# [Given data]
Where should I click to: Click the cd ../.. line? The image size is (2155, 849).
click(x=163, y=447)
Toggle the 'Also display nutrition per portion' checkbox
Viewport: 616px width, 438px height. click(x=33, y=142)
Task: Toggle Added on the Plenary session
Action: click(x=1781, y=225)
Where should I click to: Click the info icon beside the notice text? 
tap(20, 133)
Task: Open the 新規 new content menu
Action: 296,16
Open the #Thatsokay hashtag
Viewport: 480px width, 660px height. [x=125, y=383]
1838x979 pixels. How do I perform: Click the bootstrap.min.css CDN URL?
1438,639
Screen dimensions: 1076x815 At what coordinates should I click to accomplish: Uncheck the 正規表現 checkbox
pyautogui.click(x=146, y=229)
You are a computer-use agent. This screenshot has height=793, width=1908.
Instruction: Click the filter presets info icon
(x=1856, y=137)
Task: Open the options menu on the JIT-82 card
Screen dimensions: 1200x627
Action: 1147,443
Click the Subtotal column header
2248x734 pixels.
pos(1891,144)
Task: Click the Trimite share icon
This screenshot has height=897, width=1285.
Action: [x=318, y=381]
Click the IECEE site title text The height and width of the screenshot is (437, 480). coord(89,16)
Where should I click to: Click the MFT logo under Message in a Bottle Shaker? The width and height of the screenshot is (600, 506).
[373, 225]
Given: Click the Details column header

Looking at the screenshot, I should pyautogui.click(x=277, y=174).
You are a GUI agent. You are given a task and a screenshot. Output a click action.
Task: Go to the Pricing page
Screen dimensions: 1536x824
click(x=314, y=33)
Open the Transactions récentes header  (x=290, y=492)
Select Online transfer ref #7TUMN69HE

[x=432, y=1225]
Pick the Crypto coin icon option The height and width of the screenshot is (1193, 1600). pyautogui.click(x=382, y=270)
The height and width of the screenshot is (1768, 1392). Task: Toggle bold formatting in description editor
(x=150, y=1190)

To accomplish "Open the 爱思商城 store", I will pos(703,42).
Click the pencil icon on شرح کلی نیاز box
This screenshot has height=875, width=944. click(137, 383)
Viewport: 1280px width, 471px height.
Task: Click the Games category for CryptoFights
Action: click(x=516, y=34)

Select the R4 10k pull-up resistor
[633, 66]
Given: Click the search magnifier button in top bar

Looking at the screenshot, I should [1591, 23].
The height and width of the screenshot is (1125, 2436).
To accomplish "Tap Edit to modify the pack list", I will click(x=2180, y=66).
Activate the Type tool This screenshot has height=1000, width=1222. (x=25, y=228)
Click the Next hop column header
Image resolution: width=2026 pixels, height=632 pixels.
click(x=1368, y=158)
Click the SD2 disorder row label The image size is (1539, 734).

# [Problem details]
Taking the line with "Screen dimensions: 1200x627" as the first and the line with "Click the IECEE" as the last, retype that stretch of the data above exactly, with no other lines.

# [Answer section]
Screen dimensions: 1200x627
Action: 1147,443
Click the Subtotal column header
2248x734 pixels.
pos(1891,144)
Task: Click the Trimite share icon
This screenshot has height=897, width=1285.
Action: [x=318, y=381]
Click the IECEE site title text The height and width of the screenshot is (437, 480). coord(89,16)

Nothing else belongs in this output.